** Given entries follows **

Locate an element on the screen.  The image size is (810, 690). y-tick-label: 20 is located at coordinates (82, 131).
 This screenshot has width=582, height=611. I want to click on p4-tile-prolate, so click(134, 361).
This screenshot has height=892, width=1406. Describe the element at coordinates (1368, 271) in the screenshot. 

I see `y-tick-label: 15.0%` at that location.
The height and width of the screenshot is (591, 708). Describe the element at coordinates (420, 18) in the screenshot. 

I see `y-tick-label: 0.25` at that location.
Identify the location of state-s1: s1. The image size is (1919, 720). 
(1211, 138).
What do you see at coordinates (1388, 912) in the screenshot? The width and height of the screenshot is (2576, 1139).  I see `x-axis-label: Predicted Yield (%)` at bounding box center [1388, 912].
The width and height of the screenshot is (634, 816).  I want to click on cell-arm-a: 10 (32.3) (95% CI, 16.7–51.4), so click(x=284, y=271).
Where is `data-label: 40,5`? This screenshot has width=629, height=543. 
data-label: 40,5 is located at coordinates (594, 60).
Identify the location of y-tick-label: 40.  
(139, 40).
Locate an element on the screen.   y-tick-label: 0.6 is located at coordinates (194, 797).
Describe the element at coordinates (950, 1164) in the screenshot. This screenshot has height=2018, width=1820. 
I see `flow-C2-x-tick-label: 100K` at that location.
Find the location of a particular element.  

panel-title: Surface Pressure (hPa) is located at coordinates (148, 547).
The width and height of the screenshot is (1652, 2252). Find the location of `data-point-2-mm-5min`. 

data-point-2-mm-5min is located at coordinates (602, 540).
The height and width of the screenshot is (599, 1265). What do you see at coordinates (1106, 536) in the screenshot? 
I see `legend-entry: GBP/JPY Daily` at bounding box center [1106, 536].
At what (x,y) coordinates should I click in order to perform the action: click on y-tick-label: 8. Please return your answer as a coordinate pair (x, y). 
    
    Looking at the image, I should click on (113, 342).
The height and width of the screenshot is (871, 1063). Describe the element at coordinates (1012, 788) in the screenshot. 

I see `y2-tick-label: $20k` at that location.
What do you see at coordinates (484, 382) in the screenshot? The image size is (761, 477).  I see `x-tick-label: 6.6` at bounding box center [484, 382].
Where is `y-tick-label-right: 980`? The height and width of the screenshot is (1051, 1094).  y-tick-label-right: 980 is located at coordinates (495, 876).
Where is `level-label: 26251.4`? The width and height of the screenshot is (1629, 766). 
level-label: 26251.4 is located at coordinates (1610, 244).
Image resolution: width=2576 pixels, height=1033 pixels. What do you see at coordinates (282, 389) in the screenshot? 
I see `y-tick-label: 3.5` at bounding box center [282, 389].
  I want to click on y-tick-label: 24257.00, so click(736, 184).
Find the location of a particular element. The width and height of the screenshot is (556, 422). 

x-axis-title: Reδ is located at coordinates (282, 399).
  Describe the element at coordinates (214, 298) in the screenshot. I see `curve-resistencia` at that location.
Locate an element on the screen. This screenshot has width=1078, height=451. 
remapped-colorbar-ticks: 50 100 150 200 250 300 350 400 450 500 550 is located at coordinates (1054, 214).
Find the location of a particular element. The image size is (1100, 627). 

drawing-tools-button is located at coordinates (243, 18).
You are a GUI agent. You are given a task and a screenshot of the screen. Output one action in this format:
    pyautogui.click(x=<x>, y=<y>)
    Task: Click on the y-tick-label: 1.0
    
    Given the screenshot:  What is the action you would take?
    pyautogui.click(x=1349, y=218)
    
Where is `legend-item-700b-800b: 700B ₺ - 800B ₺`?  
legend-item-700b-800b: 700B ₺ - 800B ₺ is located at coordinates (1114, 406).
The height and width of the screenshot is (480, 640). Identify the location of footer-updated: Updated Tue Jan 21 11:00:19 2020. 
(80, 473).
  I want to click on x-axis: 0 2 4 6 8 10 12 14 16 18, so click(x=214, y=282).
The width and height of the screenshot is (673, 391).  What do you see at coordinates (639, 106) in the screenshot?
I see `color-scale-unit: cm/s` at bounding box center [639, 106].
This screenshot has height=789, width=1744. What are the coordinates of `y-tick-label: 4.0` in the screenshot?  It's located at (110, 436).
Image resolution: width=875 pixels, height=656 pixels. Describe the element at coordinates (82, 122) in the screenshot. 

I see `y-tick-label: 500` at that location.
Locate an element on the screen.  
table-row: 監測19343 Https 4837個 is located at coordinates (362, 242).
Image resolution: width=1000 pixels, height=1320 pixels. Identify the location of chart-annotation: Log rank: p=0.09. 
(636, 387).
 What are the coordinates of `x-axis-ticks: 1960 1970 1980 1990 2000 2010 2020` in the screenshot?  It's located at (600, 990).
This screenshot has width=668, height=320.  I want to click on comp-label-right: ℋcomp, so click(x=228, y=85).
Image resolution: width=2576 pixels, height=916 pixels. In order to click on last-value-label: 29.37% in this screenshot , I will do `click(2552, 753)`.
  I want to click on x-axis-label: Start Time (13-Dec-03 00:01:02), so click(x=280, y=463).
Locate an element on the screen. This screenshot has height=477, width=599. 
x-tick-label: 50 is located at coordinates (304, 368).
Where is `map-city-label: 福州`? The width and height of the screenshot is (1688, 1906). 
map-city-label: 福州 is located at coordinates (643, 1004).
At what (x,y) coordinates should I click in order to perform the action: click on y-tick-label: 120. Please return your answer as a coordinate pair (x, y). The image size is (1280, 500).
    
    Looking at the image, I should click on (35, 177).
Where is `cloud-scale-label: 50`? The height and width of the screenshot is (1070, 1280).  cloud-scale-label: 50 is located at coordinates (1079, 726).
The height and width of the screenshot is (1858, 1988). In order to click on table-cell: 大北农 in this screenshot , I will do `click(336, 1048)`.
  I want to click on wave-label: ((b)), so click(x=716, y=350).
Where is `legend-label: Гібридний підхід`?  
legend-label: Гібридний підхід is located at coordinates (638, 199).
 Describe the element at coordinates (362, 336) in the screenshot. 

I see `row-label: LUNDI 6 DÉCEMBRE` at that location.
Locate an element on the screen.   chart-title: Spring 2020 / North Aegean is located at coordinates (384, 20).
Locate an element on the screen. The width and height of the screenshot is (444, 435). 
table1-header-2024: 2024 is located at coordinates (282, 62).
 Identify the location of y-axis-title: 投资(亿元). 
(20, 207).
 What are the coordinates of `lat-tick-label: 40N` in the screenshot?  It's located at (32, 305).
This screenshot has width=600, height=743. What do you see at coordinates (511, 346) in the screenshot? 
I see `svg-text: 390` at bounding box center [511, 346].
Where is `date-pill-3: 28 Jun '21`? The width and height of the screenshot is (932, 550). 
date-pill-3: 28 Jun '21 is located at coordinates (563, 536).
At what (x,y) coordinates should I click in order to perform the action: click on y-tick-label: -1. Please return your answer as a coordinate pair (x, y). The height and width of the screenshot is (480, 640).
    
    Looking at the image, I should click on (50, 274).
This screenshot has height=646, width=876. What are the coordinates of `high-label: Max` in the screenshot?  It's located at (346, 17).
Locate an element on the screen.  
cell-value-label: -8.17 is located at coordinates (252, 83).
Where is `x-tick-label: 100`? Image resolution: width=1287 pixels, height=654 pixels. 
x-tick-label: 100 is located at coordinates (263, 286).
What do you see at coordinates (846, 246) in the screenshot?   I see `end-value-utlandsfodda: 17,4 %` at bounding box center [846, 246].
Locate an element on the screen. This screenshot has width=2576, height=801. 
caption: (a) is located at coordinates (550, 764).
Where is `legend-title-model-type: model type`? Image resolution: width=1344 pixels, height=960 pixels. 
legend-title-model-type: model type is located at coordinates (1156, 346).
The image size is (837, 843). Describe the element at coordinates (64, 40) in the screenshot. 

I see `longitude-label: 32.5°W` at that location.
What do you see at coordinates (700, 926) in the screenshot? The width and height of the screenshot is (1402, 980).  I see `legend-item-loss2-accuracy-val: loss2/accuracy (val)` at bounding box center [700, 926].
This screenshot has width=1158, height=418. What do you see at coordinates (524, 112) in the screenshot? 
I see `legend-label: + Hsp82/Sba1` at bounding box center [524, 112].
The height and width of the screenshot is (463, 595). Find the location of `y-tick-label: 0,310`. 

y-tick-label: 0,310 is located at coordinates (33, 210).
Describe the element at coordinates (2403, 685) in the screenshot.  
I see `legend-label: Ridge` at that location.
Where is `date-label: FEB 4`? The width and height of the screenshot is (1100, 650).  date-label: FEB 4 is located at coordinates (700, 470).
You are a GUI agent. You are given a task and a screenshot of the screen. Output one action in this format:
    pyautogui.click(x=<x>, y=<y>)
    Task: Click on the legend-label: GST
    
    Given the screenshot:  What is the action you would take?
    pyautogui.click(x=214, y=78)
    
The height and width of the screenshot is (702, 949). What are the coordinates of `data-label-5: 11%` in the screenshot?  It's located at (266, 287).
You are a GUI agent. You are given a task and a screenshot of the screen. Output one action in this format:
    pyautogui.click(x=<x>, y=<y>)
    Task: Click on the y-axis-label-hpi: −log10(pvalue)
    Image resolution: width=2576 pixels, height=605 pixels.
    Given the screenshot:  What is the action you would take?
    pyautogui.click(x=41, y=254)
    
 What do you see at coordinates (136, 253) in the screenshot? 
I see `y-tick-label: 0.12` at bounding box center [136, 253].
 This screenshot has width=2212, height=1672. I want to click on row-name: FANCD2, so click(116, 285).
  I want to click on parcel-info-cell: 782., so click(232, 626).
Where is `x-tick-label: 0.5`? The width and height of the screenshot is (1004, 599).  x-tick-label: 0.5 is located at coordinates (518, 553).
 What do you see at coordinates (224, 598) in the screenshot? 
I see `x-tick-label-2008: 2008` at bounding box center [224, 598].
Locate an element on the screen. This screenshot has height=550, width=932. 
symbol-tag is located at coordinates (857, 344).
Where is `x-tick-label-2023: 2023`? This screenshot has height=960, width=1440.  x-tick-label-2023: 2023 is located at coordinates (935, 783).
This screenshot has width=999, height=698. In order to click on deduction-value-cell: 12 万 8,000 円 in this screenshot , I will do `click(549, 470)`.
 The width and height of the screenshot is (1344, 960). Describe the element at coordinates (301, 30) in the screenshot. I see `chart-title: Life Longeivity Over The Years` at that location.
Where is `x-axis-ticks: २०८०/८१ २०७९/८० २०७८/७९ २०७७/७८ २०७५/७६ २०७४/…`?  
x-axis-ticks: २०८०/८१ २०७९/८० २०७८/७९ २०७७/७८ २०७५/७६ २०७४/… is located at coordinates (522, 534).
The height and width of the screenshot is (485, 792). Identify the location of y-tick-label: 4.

** End of Given entries **

(Problem to work on):
Reproduce verbatim the stretch of material from the line containing "The height and width of the screenshot is (871, 1063)." through the line containing "drawing-tools-button is located", including both of those lines.

(Output for this exercise):
The height and width of the screenshot is (871, 1063). Describe the element at coordinates (1012, 788) in the screenshot. 

I see `y2-tick-label: $20k` at that location.
What do you see at coordinates (484, 382) in the screenshot? The image size is (761, 477).  I see `x-tick-label: 6.6` at bounding box center [484, 382].
Where is `y-tick-label-right: 980`? The height and width of the screenshot is (1051, 1094).  y-tick-label-right: 980 is located at coordinates (495, 876).
Where is `level-label: 26251.4`? The width and height of the screenshot is (1629, 766). 
level-label: 26251.4 is located at coordinates (1610, 244).
Image resolution: width=2576 pixels, height=1033 pixels. What do you see at coordinates (282, 389) in the screenshot? 
I see `y-tick-label: 3.5` at bounding box center [282, 389].
  I want to click on y-tick-label: 24257.00, so click(736, 184).
Find the location of a particular element. The width and height of the screenshot is (556, 422). 

x-axis-title: Reδ is located at coordinates (282, 399).
  Describe the element at coordinates (214, 298) in the screenshot. I see `curve-resistencia` at that location.
Locate an element on the screen. This screenshot has width=1078, height=451. 
remapped-colorbar-ticks: 50 100 150 200 250 300 350 400 450 500 550 is located at coordinates (1054, 214).
Find the location of a particular element. The image size is (1100, 627). 

drawing-tools-button is located at coordinates (243, 18).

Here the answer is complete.